EXERCISE MATERIALS -
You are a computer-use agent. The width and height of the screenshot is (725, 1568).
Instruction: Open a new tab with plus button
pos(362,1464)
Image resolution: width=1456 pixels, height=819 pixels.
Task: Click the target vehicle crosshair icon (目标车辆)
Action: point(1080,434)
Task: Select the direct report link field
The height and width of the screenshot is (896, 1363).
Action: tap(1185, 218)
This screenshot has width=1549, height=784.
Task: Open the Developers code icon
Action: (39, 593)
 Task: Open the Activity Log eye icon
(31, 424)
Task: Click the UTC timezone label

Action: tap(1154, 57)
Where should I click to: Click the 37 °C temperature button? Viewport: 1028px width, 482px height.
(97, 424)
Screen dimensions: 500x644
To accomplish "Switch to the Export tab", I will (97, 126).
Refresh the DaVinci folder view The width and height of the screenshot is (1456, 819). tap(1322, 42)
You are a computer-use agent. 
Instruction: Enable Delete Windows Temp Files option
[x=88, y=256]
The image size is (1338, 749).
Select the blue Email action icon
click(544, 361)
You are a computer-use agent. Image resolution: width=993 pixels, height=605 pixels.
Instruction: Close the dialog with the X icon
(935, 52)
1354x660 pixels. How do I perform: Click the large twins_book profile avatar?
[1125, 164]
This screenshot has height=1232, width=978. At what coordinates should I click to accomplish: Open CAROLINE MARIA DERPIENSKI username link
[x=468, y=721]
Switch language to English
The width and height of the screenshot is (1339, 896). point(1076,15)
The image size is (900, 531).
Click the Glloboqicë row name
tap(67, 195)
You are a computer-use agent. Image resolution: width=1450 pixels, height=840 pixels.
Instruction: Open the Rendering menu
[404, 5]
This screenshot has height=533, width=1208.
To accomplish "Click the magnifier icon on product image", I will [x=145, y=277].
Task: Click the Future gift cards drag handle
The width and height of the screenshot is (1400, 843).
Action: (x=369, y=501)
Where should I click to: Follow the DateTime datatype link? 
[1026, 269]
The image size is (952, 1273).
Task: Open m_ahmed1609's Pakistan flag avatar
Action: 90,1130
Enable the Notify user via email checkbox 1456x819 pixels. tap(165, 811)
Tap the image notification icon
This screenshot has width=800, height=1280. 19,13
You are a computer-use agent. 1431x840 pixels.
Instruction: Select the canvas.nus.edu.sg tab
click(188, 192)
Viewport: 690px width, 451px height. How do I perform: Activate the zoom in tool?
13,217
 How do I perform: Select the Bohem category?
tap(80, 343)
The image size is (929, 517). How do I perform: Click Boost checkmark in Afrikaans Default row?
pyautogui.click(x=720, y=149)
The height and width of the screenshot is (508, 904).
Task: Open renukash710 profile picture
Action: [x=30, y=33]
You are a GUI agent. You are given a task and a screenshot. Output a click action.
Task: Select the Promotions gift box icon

PROBLEM TO SOLVE - Quote the rows above word for word, each one unchanged.

WORKED SOLUTION -
You are a computer-use agent. The width and height of the screenshot is (725, 1568).
Instruction: Open a new tab with plus button
pos(362,1464)
Image resolution: width=1456 pixels, height=819 pixels.
Task: Click the target vehicle crosshair icon (目标车辆)
Action: point(1080,434)
Task: Select the direct report link field
The height and width of the screenshot is (896, 1363).
Action: tap(1185, 218)
This screenshot has width=1549, height=784.
Task: Open the Developers code icon
Action: (39, 593)
 Task: Open the Activity Log eye icon
(31, 424)
Task: Click the UTC timezone label

Action: tap(1154, 57)
Where should I click to: Click the 37 °C temperature button? Viewport: 1028px width, 482px height.
(97, 424)
Screen dimensions: 500x644
To accomplish "Switch to the Export tab", I will (97, 126).
Refresh the DaVinci folder view The width and height of the screenshot is (1456, 819). tap(1322, 42)
You are a computer-use agent. 
Instruction: Enable Delete Windows Temp Files option
[x=88, y=256]
The image size is (1338, 749).
Select the blue Email action icon
click(544, 361)
You are a computer-use agent. Image resolution: width=993 pixels, height=605 pixels.
Instruction: Close the dialog with the X icon
(935, 52)
1354x660 pixels. How do I perform: Click the large twins_book profile avatar?
[1125, 164]
This screenshot has height=1232, width=978. At what coordinates should I click to accomplish: Open CAROLINE MARIA DERPIENSKI username link
[x=468, y=721]
Switch language to English
The width and height of the screenshot is (1339, 896). point(1076,15)
The image size is (900, 531).
Click the Glloboqicë row name
tap(67, 195)
You are a computer-use agent. Image resolution: width=1450 pixels, height=840 pixels.
Instruction: Open the Rendering menu
[404, 5]
This screenshot has height=533, width=1208.
To accomplish "Click the magnifier icon on product image", I will [x=145, y=277].
Task: Click the Future gift cards drag handle
The width and height of the screenshot is (1400, 843).
Action: (x=369, y=501)
Where should I click to: Follow the DateTime datatype link? 
[1026, 269]
The image size is (952, 1273).
Task: Open m_ahmed1609's Pakistan flag avatar
Action: 90,1130
Enable the Notify user via email checkbox 1456x819 pixels. tap(165, 811)
Tap the image notification icon
This screenshot has width=800, height=1280. 19,13
You are a computer-use agent. 1431x840 pixels.
Instruction: Select the canvas.nus.edu.sg tab
click(188, 192)
Viewport: 690px width, 451px height. How do I perform: Activate the zoom in tool?
13,217
 How do I perform: Select the Bohem category?
tap(80, 343)
The image size is (929, 517). How do I perform: Click Boost checkmark in Afrikaans Default row?
pyautogui.click(x=720, y=149)
The height and width of the screenshot is (508, 904).
Task: Open renukash710 profile picture
Action: [x=30, y=33]
You are a GUI agent. You are given a task and a screenshot. Output a click action.
Task: Select the Promotions gift box icon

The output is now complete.